I've never used a dip pen. I have used a paint brush and India ink in the past but there is no blotting or spotting with the brush pen. Do you have many problems like that with a dip pen? Of course I'm sure the more you use it the more control you have.

I MUST FIND THAT ERASER...to THE ART SUPPLY SHOP I GO!

Hooray! I hope you did draw :) I'll pop over to your blog to see if you've put anything new up :)

Anonymous said...

Becca -

I enjoyed this post immensely. Thanks for sharing your process.

I *hope* art and math aren't age-old enemies.

Otherwise, Filippo Brunelleschi (http://en.wikipedia.org/wiki/Filippo_Brunelleschi)is spinning in his grave. And that quarter of "Mathematical Basis of Perspective Drawing" that I took in lieu of Calculus III was a waste of time...

Anyway, thanks again - and another post on formats, prices, delivery times, etc., etc. is in order. There's something I've wanted drawn for sometime and I think your style is just the thing for it...

Becca said...

Anon-
Ha! No I was just joking...since math and I are, alas, age old enemies :)

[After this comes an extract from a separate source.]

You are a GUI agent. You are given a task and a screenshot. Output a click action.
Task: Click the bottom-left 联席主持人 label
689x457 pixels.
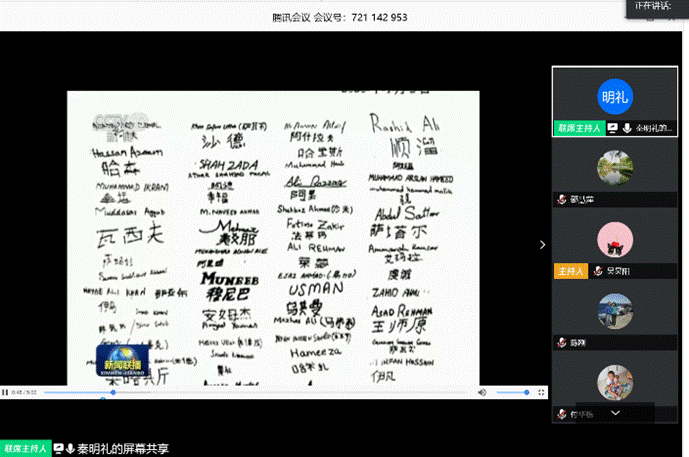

But clearly math is important to a number of the arts, like you so graciously point out architecture and of course there is music and I'm sure there are tons more... I'm always so impressed by the skill a great architect must posses to create!

And I haven't done a post about formats pricing etc in some time. I will put one up tonight or tomorrow. Since I am presently unemployed I have tons of time on my hands to do some great drawing!

Thanks for the comment!

dave said...

Nice to see the process an artist has to go through. Not everyone would share their step by steps. =)

I've been meaning to drop a line for quite some time and have the perfect wall space for your mind's eye. I've a couple great ideas that need artistic magic and know you'll run with it. Hopefully anyways..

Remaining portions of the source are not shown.